You can use them for combining two logical statements.

• And

This returns True if two statements are correct.

• Or

This returns True if one of the statements is correct.

• Not

This reverses the output and returns False if the output is True.

### Bitwise operators

They are used for comparing binary numbers.

• & (AND) – When both bits are 1, it sets each bit to 1.
• | (OR) – When one of the two bits is 1, this operator in Python sets each of them to 1.
• ^ (XOR) – When one of the two bits is 1, it sets each bit to 1.
• ~  (NOT) – This operator inverts the bit values.
• << – This shifts bits of a number to the left as per the specified number of places.
• >> – This shifts bits of a number to the right as per the specified number of places.

### Assignment operators

Variables are assigned values using these operators.

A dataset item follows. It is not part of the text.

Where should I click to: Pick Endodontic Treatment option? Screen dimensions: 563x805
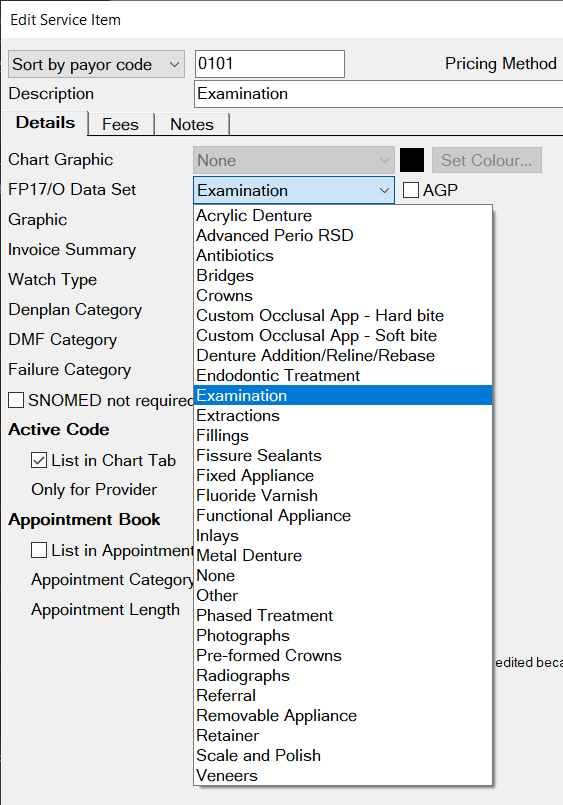(343, 375)
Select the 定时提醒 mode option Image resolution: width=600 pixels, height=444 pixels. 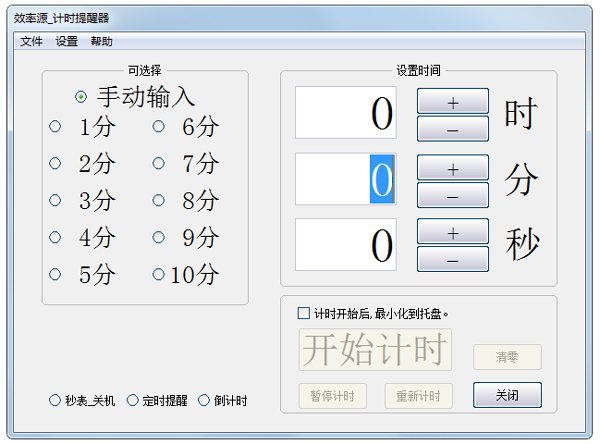pos(134,400)
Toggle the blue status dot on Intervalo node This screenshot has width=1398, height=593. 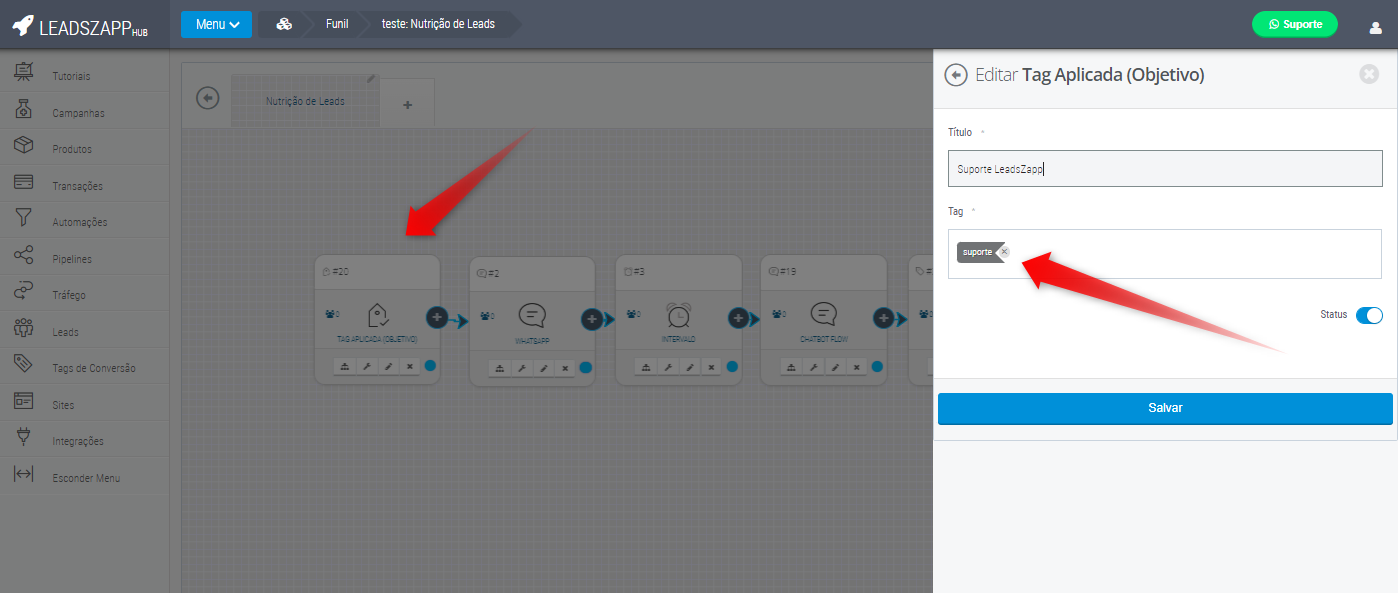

 Operator Meaning Example = x = 2 x = 2 += x += 2 x = x + 2 -= x -= 2 x = x – 2 *= x *= 4 x = x * 4 /= x /= 4 x = x / 4 %= x %= 5 x = x % 5 //= x //= 5 x = x // 5

### Identity operators

These operators in Python are used for determining whether two variables are located in the same memory location.

• is

This operator returns True if two operands are equal, referring to the same object. For example, >>> ‘4’ is “4” (True)

• is not

This returns True when two numbers are not equal. This means they do not refer to the same object. For example, >>> ‘4’ is “40” (False)

### Membership operators

These operators in Python are used for evaluating whether a variable exists in a sequence or not.

• in

It checks if a value is part of a sequence, such as a list. For example, >> ‘cat’ in ‘categories’ (True)

• not in

It checks if a value is not a part of a sequence. For example, >> ‘cat’ in ‘Batman’ (False)

## Conclusion

So, now that you have a basic understanding of the operators in Python, play around until you master them. Learn more about python applications in real life. You can start experimenting directly in the Python console without writing separate programs.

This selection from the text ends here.